Taking a loan against insurance policies helps against emergencies. Loans add some measure of liquidity to the long term insurance investments. Casparus Kromhout, MD and CEO, Shriram Life Insurance says, “People opt for loans against insurance policies as they are cheaper when compared to personal loans.” Also, interest rates tend to be cheaper than personal loans.
The loan against insurance policies is also quickly available, because of which people usually opt for this type of loan. These loans are offered as a percentage of the surrender value already accrued for the policy. Thus the processing is easier and faster. In most cases, the policyholder is only required to pay the interest against the loan along with the regular premium for the policy.
Loans against insurance policies are generally offered against selected traditional or endowment life insurance policies that have a surrender value. Note that, there is a waiting period of 3 years for policies to be eligible for loans. However, loans against insurance policies cannot be opted for against term insurance policies. Also, though loans can be provided against ULIP plans, very few companies provide that option.
When should you take a loan against your insurance policies?
The purpose of having a life insurance policy is to ensure our loved one’s financial security. Thus loans against policies should only be taken for emergencies and for shorter durations. Industry experts suggest loans against an insurance policy should only be taken during emergencies. Firstly, a policyholder should check with the insurer if the policy is eligible for the loan and the amount of loan that can be received against the policy. Policies that have been in force for a longer duration would have better loan values.
Who should avoid taking a loan against their insurance policies?
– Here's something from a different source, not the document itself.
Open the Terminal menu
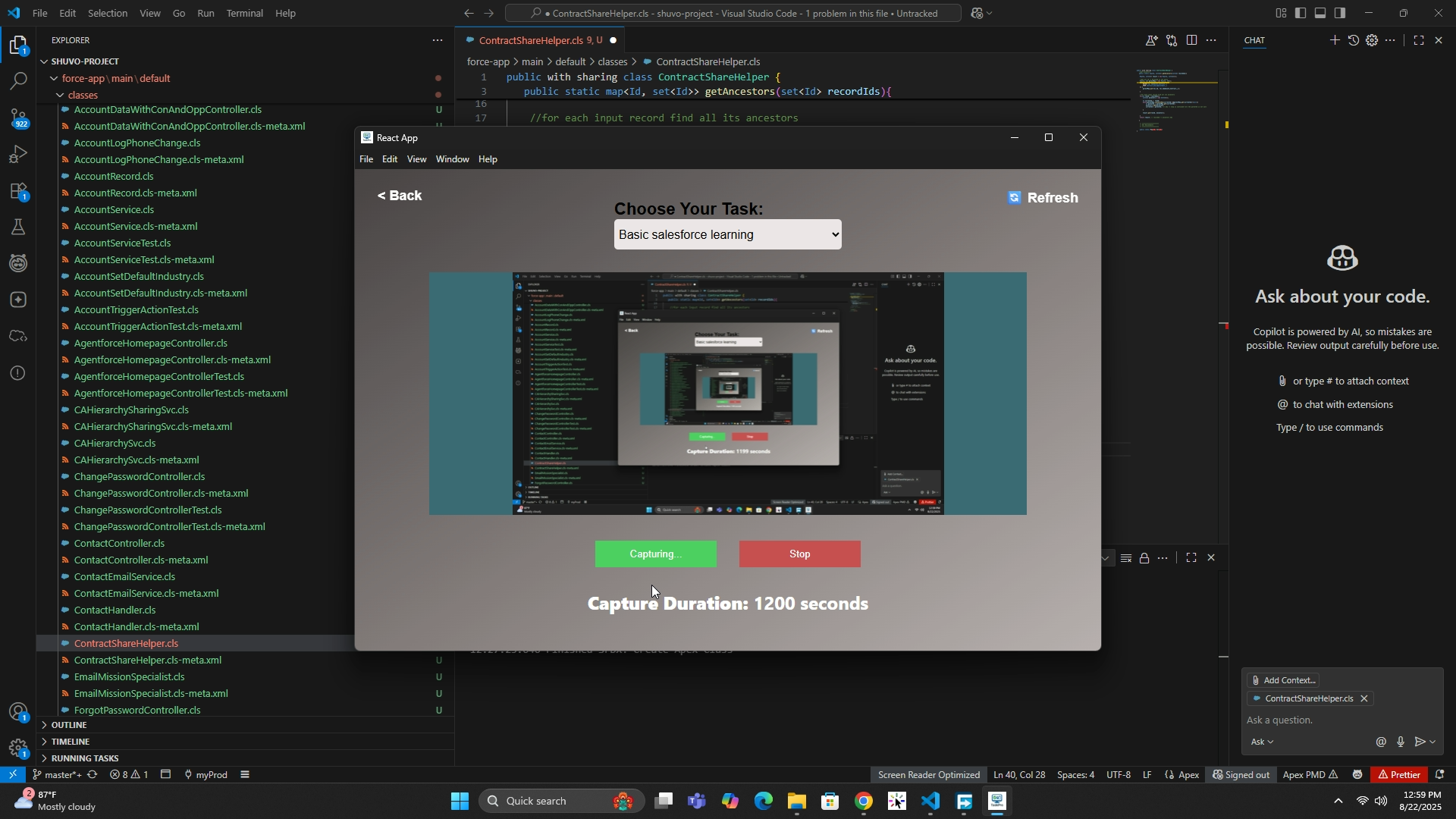The height and width of the screenshot is (819, 1456). tap(244, 13)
If you are in the initial years of the policy then the loan amount available is smaller, you should avoid taking a loan against your insurance policies. Once a loan is taken against a policy, the policy gets assigned to the lender who may reserve the right to deduct the loan and interest outstanding in case of a situation of death of the policyholder. Kromhout says, “Keep in mind if one is unable to pay the interest for the loan along with regular premiums the policy risks getting foreclosed and thus one would not be eligible for any benefits against the policy.”